• **ISTRUZIONI DELL'ESERCIZIO**
A) Trascriva parola per parola il passo del testo sulla filiera corta della pasta da "Arcangelo Pretore ©" a "10 ettari .".
B) Riprenda il testo sulla filiera corta della pasta, proseguendolo dopo l'ultima frase riportata.

• **TESTO DI PARTENZA**

====================

La possibile filiera corta della pasta tra innovazione e tradizione


Arcangelo Pretore © FUORI PORTA WEB

Al fine di ricondurre alcune problematiche aperte in un precedente intervento sull’agricoltura locale e, prima di indurre il tema della “filiera corta della pasta “ a partire dal grano duro locale , mi è d’obbligo richiamare alcuni dati perché all’interno degli stessi ci sono le premesse che spiegano le ragioni che, puntando sulla filiera corta della pasta , motivano l’avvio di un approccio aziendale innovativo in agricoltura che vada oltre la produzione sul campo ,completando localmente il processo di lavorazione del grano ,prolungandolo fino al confezionamento del prodotto finito : la pasta essiccata . Ma venendo in sintesi ai dati ; si riscontra che:
- a Guglionesi sono coltivati a seminativo i terreni di 706 unità agricole
-la quasi totalità delle unità agricole attive è a conduzione diretta
-l’estensione media aziendale ammonta a circa 10 ettari .
-gli ettari coltivati a grano sono 6961

Per quanto attiene l’impiego di capitale umano:
- il conduttore del fondo presta il suo lavoro in tutte le aziende censite
-è invece saltuario il lavoro di collaborazione dei familiari del conduttore , aggiungendosi a quello del capoazienda solo nel 17%.

====================

• **MATERIALE FORNITO**
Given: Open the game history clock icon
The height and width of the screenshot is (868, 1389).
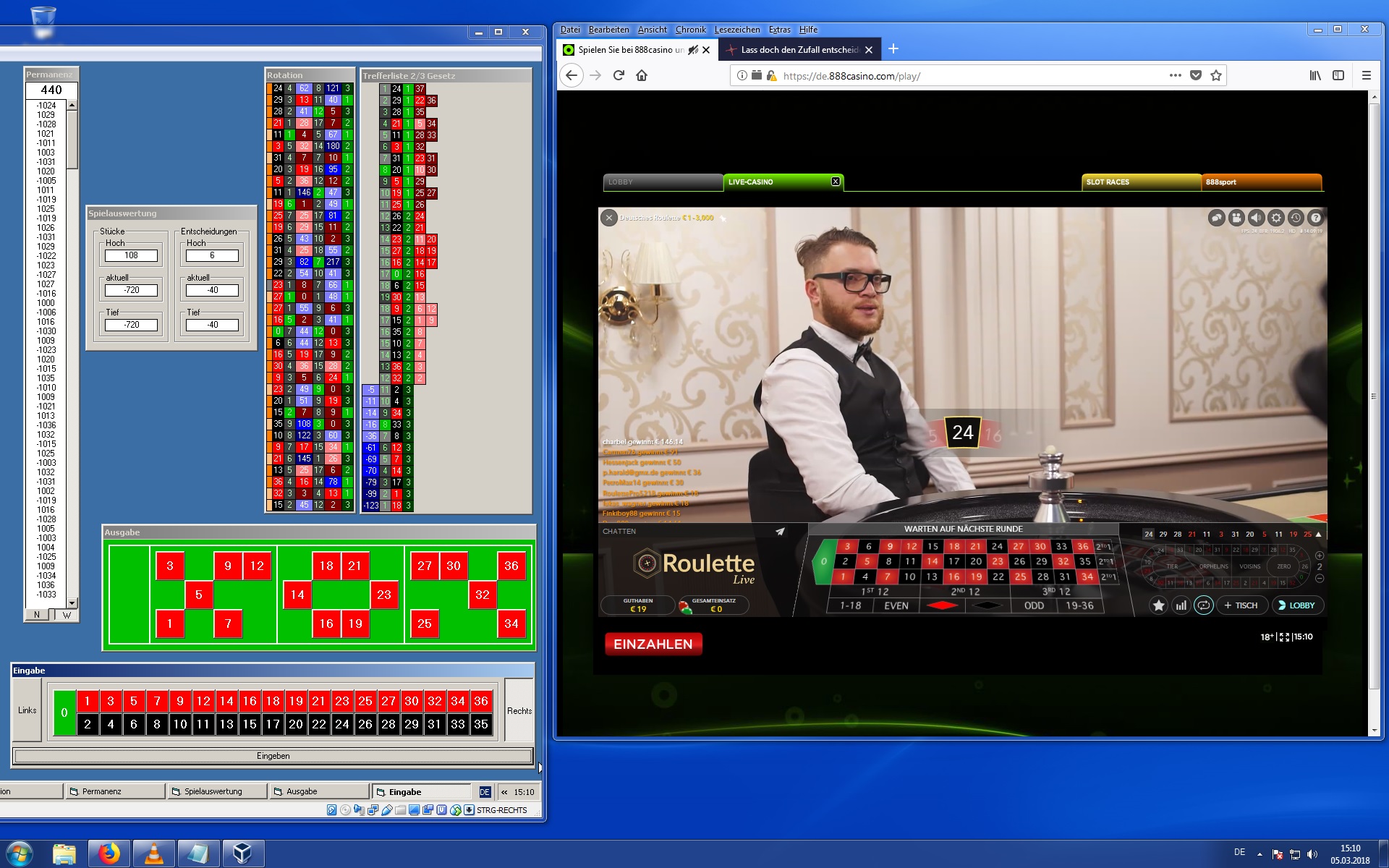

====================

• **LE SOLUZIONI**
A)
Arcangelo Pretore © FUORI PORTA WEB

Al fine di ricondurre alcune problematiche aperte in un precedente intervento sull’agricoltura locale e, prima di indurre il tema della “filiera corta della pasta “ a partire dal grano duro locale , mi è d’obbligo richiamare alcuni dati perché all’interno degli stessi ci sono le premesse che spiegano le ragioni che, puntando sulla filiera corta della pasta , motivano l’avvio di un approccio aziendale innovativo in agricoltura che vada oltre la produzione sul campo ,completando localmente il processo di lavorazione del grano ,prolungandolo fino al confezionamento del prodotto finito : la pasta essiccata . Ma venendo in sintesi ai dati ; si riscontra che:
- a Guglionesi sono coltivati a seminativo i terreni di 706 unità agricole
-la quasi totalità delle unità agricole attive è a conduzione diretta
-l’estensione media aziendale ammonta a circa 10 ettari .

B)
- un dato poco confortante riguarda le aziende che si avvalgono della collaborazione di un familiare con meno di 40 anni e che contribuisca con almeno 100 giornate di lavoro alla formazione del reddito : si avvalgono solo l’1% delle aziende.

Per quanto riguarda altra manodopera extrafamiliare censita che presta lavoro in agricoltura, sono 369 le unità che annualmente vengono impiegate mediamente per un totale di 38 giornate.
L’ultimo punto in premessa riguarda il grado di scolarizzazione dei capoazienda.
- rappresentano il 5% i capoazienda senza alcun titolo di studio ( mediamente effettuano 78 giornate lavorative annue)
- sono forniti di licenza elementare il 28% dei capoazienda ( effettuano mediamente 72 giornate lavorative)
-hanno un titolo di scuola media dell’obbligo il 29% dei capoazienda ( effettuano mediamente 72 giornate lavorative )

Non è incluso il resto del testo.